The Yemen war is taking a different course, and if the international community does not act very fast in its response, then the country may collapse just like other Middle East states such as Iraq. The Houthis is the rebel group that has held the government of President Hadi hostage, and it is the main reason there are conflicts in the country. The failed political transition was the triggering effect of the war. Many citizens were disillusioned, and the Houthis took this opportunity to organize disgruntled members to protest in the capital Sana’a. The president and cabinet ministers were held hostage, which shifted the control of power to the rebel groups. There has been a variety of weapons used in the Yemen war in all areas, including the sea, the land, and the air. These weapons come from different countries, including the grenades from Spain and the F-15SA fighter jets from the United States.
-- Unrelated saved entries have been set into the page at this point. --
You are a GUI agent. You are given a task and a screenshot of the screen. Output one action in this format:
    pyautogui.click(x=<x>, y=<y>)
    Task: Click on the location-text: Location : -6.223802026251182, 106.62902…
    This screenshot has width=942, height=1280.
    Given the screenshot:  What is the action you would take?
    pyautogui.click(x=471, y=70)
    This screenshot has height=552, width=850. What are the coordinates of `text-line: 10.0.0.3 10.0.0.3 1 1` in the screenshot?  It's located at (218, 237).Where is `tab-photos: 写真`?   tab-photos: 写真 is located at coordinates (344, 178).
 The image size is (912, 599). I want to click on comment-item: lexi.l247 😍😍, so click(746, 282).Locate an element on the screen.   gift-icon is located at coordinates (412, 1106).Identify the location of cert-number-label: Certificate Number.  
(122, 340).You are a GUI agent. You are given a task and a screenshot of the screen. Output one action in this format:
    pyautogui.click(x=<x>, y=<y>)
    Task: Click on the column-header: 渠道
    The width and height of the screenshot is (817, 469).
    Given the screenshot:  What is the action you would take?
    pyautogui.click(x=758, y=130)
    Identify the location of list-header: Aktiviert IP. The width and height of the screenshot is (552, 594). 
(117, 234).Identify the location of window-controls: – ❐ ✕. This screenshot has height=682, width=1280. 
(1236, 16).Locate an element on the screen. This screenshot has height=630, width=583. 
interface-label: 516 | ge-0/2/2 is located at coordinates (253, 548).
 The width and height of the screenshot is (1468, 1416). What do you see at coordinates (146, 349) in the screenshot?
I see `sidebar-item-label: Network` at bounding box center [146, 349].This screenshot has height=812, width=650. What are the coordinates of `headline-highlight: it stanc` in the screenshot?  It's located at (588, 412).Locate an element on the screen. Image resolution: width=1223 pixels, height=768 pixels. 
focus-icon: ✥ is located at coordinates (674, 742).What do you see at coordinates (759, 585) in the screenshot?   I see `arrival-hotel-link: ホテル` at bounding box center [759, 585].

The U.A.E is involved in the Yemen war and it has utilized the American strategy in dealing with the Houthis. It has used the intelligence within the rebels, as well as aerial surveillance and armored vehicles, in an attempt to destabilize and defeat the insurgents. The reason the U.A.E has sought to become involved in the war is both individual and collective. Individually, it aims to prevent the weakening of Yemen and sustain stability in the region for its security. On the other hand, collectively, it has a role to participate in joint military cooperation.